Saturday, November 02, 2024

Re: GHC on OpenBSD/arm64?

You seem to have made it pretty far through the build if you already have a functional cross-compiler. Maybe you'll get a clue where things go off the rails in your hello-world if you run that cross ghc with enough -v's to see what happens?

While it's possible that OpenBSD arm64 is special in ways that include more than just the combination of arm64 on other platforms and OpenBSD on x86, it's not very likely. Still these two are important setting in lang/ghc:
* USE_NOEXECONLY
* USE_NOBTCFI

Both are in set in the x86 port and are also specified with
GHC_CC_OPTS = -Wl,--no-execute-only -Qunused-arguments -Wl,-z,nobtcfi
CONFIGURE_ENV += CONF_GCC_LINKER_OPTS_STAGE0="${GHC_CC_OPTS}" \
CONF_GCC_LINKER_OPTS_STAGE1="${GHC_CC_OPTS}" \
CONF_GCC_LINKER_OPTS_STAGE2="${GHC_CC_OPTS}" \
CONF_CC_OPTS_STAGE2="${GHC_CC_OPTS}"

If I were to guess, this instruction could be an indication that x-only is in the way, try to print its value and see how this memory is mapped.
->  0xa2c3a0 <+24>: ldur   w15, [x17, #-0x8]

If you are lucky, -Wl,--no-execute-only is all you need to produce a working binary.

configure has a flagto take care of the x-only problem --disable-tables-next-to-code. I don't set it in the port because ghc test suite has some tests that are broken in this mode.


‪On Thu, Oct 31, 2024 at 6:12 AM ‫حبيب محمد الأمين محمد الهـاد‬‎ <ha.alamin@gmail.com> wrote:‬
All the object files in the stage 2 build directory are aarch64, except
the GHC binary itself; now, I don't know why this happens, but this line
seems a little weird in hadrian/src/Rules/Program.hs:

-- For cross compiler, copy @stage0/bin/<pgm>@ to @stage1/bin/@.

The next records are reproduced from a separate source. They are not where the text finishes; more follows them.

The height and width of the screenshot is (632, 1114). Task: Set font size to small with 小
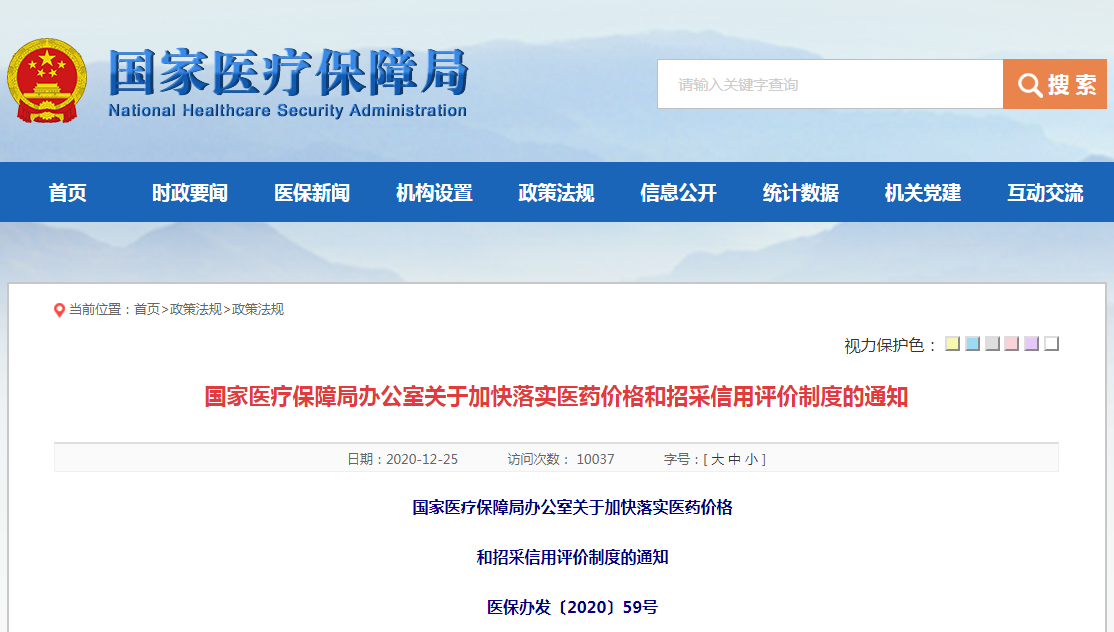click(751, 460)
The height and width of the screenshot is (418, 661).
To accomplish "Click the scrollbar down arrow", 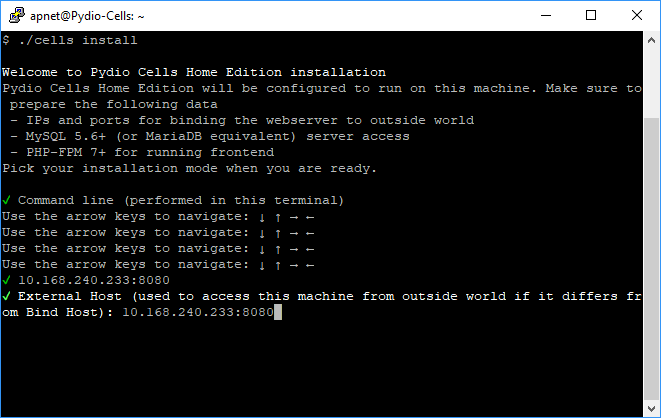I will pyautogui.click(x=651, y=409).
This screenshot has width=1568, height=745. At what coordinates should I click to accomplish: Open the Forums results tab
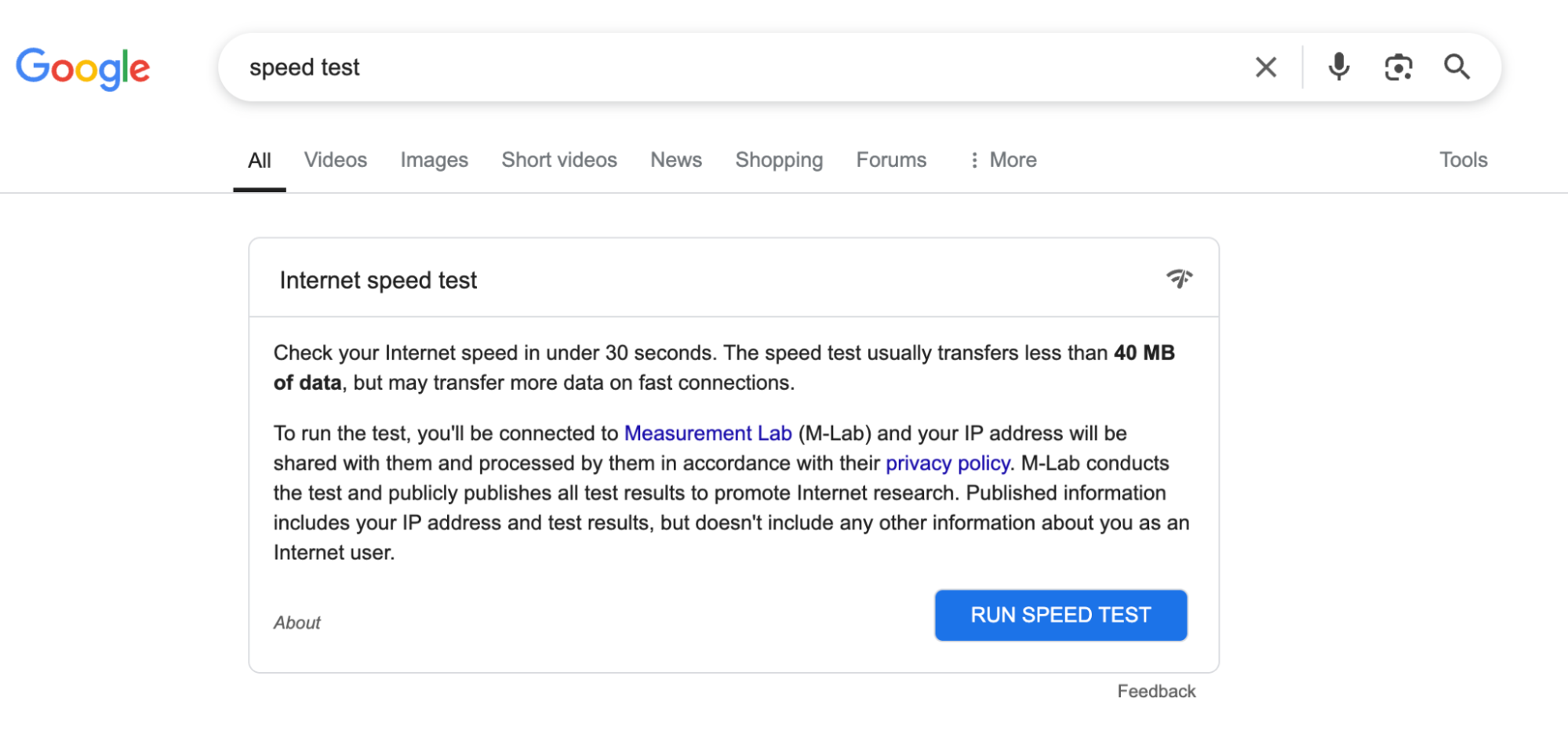pos(891,160)
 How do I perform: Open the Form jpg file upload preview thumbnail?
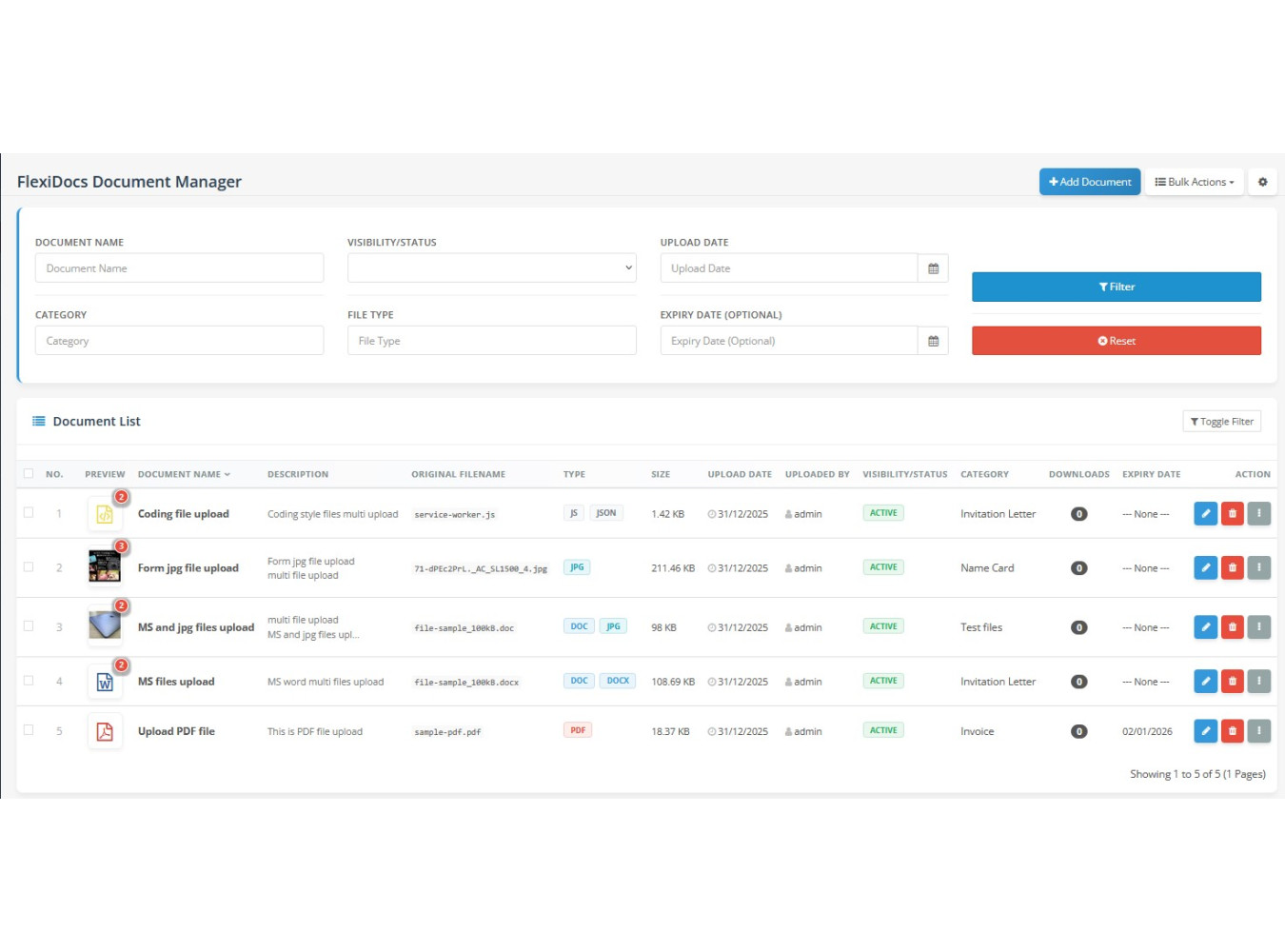[104, 565]
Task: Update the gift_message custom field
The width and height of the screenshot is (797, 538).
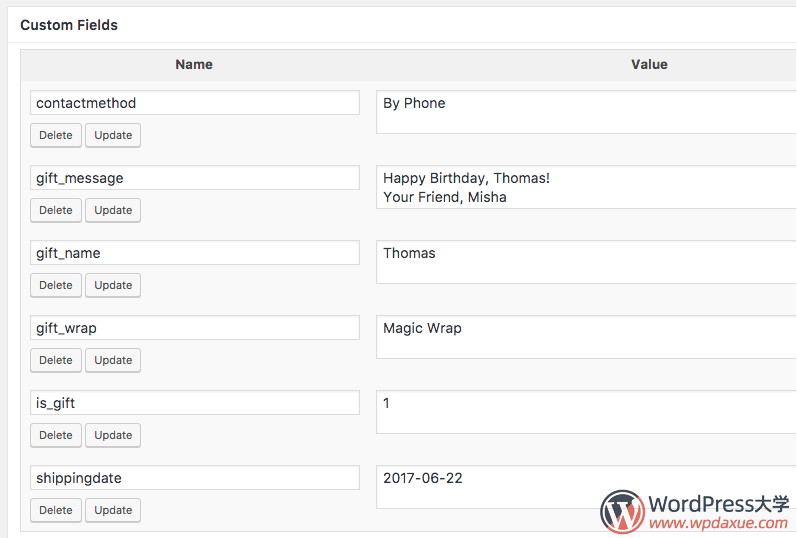Action: [x=113, y=210]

Anyway, with the hello world program I mentioned I built using stage 1,
I ran it with LLDB in the OpenBSD/arm64 machine, and it segfaults here:

(lldb) run
Process 66875 launched: '/home/habib/hello' (aarch64)
Process 66875 stopped
* thread #1, stop reason = signal SIGSEGV
    frame #0: 0x0000000000a2c3a0 hello`stg_enter_info + 24
hello`stg_enter_info:
->  0xa2c3a0 <+24>: ldur   w15, [x17, #-0x8]
    0xa2c3a4 <+28>: sxtw   x15, w15
    0xa2c3a8 <+32>: mov    x14, #0x1a
    0xa2c3ac <+36>: cmp    x15, x14
(lldb)

I saw an old ticket for macOS where it errors on the line before the
ldur (which you can't see here), because it accesses the reserved x18
register, so I thought maybe something similar is going on with OpenBSD
where,

due to GHC not yet having tested or even specifically designed for, the
OpenBSD/arm64 compilation target, maybe there's some OpenBSD-specific
thing that hasn't been accounted for that the OpenBSD devs know about.

If an OpenBSD dev wants to look at it, I can send the binary or an
assembly dump of it as an attachment, however you want. I can then let
the GHC developers know where their aarch64 output is wrong for OpenBSD.

I'll try using the LLVM backend to compile the hello world program,
since that obviously supports OpenBSD/arm64, so I don't see it
outputting incorrect assembly for a hello world program for that target.

I might or might not keep working on this today, but I'll try and get
back in with another progress update tomorrow evening.

Cheers,
Habib

On 30 Oct 2024, at 12:53, ⁨حبيب محمد الأمين محمد الهـاد⁩ <⁨ha.alamin@gmail.com⁩> wrote:

Progress update: stage 2 compiler built, kind of, this morning after 7
hours overnight. It turns out it built an amd64 binary.

Note: use --with-intree-gmp. Also, it by default doesn't find
libiconv, not even the version installed in the amd64 system;
anyway, I just pointed it to the one in the aarch64 sysroot using
--with-libiconv-{includes,libraries}, and that worked (so I don't even
understand how it built an amd64 binary).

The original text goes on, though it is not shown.